Only this year, Centrepoint, the UK’s leading homelessness charity, said in its report ‘Young, homeless and hungry’, that a third of vulnerable young people often go without food for a whole day because of lack of money.

Independent social change organisation the Joseph Rowntree Foundation, in December’s ‘Going under and without’ 22/23 winter tracker, found that 92 per cent of younger adults aged 18-24 go without essentials, up from 76 per cent six months ago.

The National Youth Agency (NYA) is deeply committed to supporting the youth work sector and supporting the needs of young people affected by the economic crisis.

Our practical new resource aims to assist youth workers, social workers and other allied professionals in helping young people understand the cost-of-living crisis, develop essential money management skills, and build emotional resilience and ways to manage their health and wellbeing.

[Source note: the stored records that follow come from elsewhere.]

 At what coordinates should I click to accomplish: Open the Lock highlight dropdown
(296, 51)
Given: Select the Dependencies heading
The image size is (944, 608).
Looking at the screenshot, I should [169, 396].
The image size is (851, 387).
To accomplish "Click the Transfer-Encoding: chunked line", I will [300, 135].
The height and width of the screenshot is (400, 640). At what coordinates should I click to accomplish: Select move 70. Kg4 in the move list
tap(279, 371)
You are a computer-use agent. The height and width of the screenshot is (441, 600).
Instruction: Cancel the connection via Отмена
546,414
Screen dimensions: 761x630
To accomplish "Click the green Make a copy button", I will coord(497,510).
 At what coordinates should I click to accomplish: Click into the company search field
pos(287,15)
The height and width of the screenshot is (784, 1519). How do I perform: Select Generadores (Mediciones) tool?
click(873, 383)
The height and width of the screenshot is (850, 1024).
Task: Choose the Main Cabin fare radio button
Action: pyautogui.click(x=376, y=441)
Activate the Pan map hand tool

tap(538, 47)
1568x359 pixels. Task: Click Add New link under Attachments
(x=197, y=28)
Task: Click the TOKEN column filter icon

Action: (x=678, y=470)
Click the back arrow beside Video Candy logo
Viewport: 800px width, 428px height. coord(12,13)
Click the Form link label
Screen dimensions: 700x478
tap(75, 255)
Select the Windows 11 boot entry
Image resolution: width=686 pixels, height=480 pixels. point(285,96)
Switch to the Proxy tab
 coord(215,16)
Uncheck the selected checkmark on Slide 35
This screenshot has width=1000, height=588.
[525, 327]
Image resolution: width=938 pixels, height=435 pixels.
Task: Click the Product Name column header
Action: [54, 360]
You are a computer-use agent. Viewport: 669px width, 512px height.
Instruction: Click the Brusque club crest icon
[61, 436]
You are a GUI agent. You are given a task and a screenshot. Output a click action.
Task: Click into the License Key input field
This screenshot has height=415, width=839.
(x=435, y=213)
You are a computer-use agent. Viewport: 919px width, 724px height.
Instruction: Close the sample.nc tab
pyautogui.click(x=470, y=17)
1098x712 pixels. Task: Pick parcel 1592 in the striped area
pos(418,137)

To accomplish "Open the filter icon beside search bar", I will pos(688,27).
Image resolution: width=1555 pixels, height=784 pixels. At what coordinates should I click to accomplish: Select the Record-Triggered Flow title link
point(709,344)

The ‘Exploring the cost of living crisis’ resource pack responds to the negative impact the economic recession is having on the emotional wellbeing and mental health of young people, their families, and the communities in which they live.

Aimed at those aged 13 to 19, or up to 25 with additional needs, it provides 12 practical group sessions in a safe and non-judgemental space to help young people better understand how the cost-of-living crisis has occurred and open up difficult discussions about how it is affecting their life. 

The sessions include the cost of living, the real cost of inflation, debt, savings, cooking and diet on a budget, relationships and family life, domestic abuse, wellbeing on a budget, the minimum versus the living wage, unions and strikes, and taxes.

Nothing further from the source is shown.